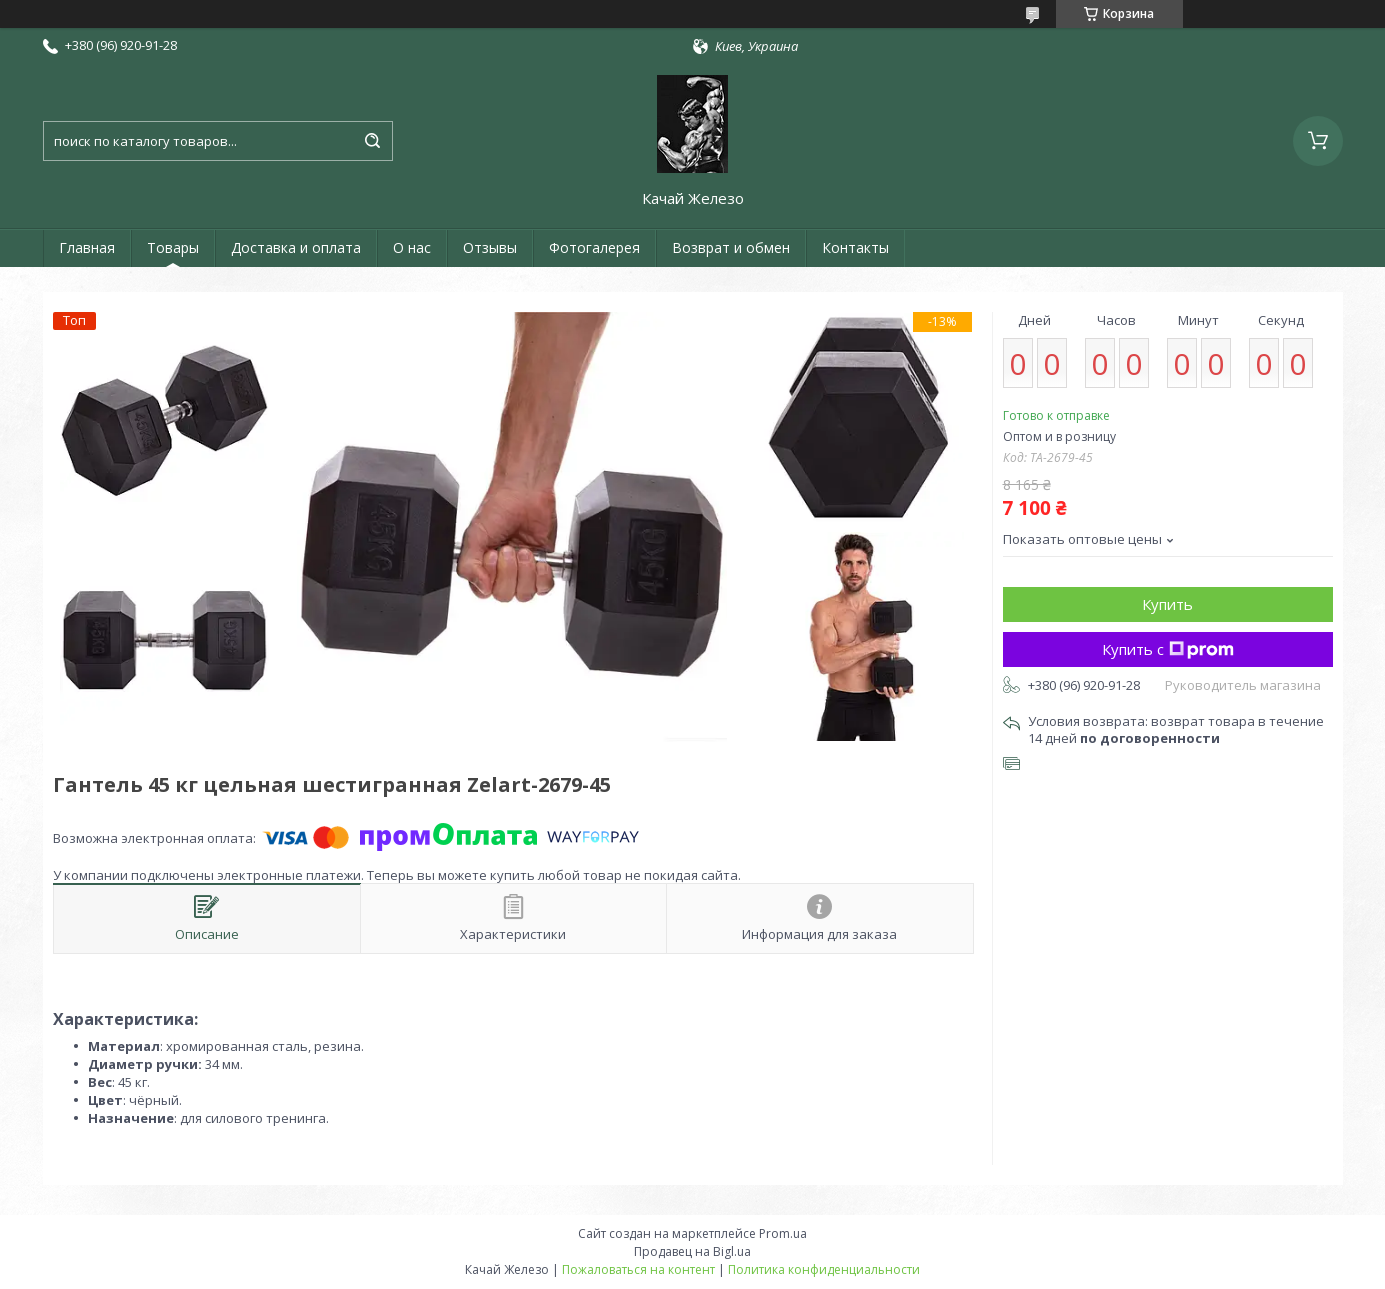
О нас (412, 247)
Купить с (1168, 649)
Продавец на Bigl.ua (692, 1251)
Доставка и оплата (296, 247)
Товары (173, 247)
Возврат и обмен (731, 247)
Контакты (855, 247)
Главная (87, 247)
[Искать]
▬▬▬
> **Your objective**
Reproduce the listing above word for word, line by line, leaving out the picture.

> **Exercise answer**
О нас (412, 247)
Купить с (1168, 649)
Продавец на Bigl.ua (692, 1251)
Доставка и оплата (296, 247)
Товары (173, 247)
Возврат и обмен (731, 247)
Контакты (855, 247)
Главная (87, 247)
[Искать]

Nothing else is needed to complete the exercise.